Local interest in wrestling certainly hasn’t declined – HS duals still draw big crowds and the number of L.V. area All-Americans placing 3rd-6th from the Lehigh Valley has actually increased from 12 to 22 over the past two decades. But this means an even more significant drop in the ratio vs. finalists. From 1970-89, the pct of NCAA Top Six’s from the Valley making the finals was 52% (13 of 25 places) – compare this to 21% for the past 20 NCAAs (6 of 28 places). Five of the last six finals trips occurred since 2000 (1,Rob Rohn, Nazareth; 2, Brian Snyder, Easton, who competed for Nebraska; 2, Jon Trenge, Parkland.

These five overlap the ‘raising of the bar for wrestling’ at Lehigh and the EIWA, plus the creation of the LVAC in 2000. Lehigh hired U.S. Olympic Coach Greg Strobel in 1995, who eventually teamed up with three Olympic candidates – post-grads Kerry McCoy and Pat Santoro, on staff, plus Trenge as collegian. McCoy (LVAC, 2000-05) earned Olympic berths in ’00, ‘04, placing 5th and 7th in the Game, to retire as one of America’s Top Five hwts ever. Santoro (a key co-founder of the LVAC with Greg Strobel) was 2nd and 4th on the Olympic Trials (’96, ’00) and Trenge was 5th in 2004.
The inescapable conclusion: there is progress being made, but lots more work needs to get done locally to compete head-on with other national centers of power, especially in freestyle. The LVAC began operating in 2000 to help leverage four key factors:
higher level training partners for workouts, plus teaching freestyle and folkstyle
a wider range of cutting edge wrestling skills shared with developing athletes
the addition of Spring freestyle clinics LVAC subsidies to help area wrestlers get to Fargo.
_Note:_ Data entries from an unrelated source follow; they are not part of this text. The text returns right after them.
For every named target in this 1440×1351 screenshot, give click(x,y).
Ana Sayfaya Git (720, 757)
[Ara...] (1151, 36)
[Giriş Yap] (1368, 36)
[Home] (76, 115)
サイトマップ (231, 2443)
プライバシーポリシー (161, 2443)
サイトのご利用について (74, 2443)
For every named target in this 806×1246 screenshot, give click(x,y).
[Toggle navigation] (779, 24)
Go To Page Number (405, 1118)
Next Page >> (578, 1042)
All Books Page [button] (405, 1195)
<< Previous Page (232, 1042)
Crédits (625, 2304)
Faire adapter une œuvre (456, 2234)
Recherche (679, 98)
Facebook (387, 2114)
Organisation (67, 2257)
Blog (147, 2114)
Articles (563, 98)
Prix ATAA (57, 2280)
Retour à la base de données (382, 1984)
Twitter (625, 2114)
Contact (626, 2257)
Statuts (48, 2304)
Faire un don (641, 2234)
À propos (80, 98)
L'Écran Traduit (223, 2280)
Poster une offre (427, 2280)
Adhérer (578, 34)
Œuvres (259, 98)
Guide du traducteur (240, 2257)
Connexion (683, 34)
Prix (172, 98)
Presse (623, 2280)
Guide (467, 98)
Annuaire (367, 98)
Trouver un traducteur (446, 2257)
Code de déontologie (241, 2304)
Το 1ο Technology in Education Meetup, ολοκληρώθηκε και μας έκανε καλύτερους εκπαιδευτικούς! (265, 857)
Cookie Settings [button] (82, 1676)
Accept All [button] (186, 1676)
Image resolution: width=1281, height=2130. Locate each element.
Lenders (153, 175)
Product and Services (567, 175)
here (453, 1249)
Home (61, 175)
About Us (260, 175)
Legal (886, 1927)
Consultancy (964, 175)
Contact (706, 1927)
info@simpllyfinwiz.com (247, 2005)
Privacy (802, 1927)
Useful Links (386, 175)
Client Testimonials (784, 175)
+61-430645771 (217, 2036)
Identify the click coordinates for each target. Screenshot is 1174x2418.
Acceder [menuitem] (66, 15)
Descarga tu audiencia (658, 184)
One key to increasing travel support was a challenge gift from Trenge himself – since there was no club to support him when he won Jr. National titles in Freestyle & Greco in 1999. Jon is a rare Fargo national champ from the Valley, competing for Parkland HS in Orefield, PA; the first was double-champion Mark Lieberman from Allentown in 1973 (wrestling four years for Blair Academy in Blairstown, NJ, 45 min. from Bethlehem); another just outside the Valley was Derek Zinck in 2001 for Upper Perkiomen HS a half hour South. They won eight NCAA medals for Lehigh U: Trenge 2, 2, 3; Zinck 5, 8; Lieberman 2, 1, 1. Although he never went to Jr. Nationals, Lehigh’s Bobby Weaver (who runs the Weaver Elite Wrestling Club in the Valley and has participated with the LVAC) is the area’s sole Olympic medalist in wrestling, winning Gold in 1984 (also NCAA 3rd).

Based both on history and current events, the Lehigh Valley Athletic Club recognizes that standing still is definitely not an option. We seek to constantly improve our fund-raising capabilities, in order to recruit and retain as many high-quality post-grad coaches, mentors and training partners to the area as possible. The current level of Annual Fund (a record high $140,00/year) is barely half our near term goal. Our long term goal will always be: to help the Lehigh Valley earn and maintain its appropriate place as a true center of excellence in multiple styles of amateur wrestling.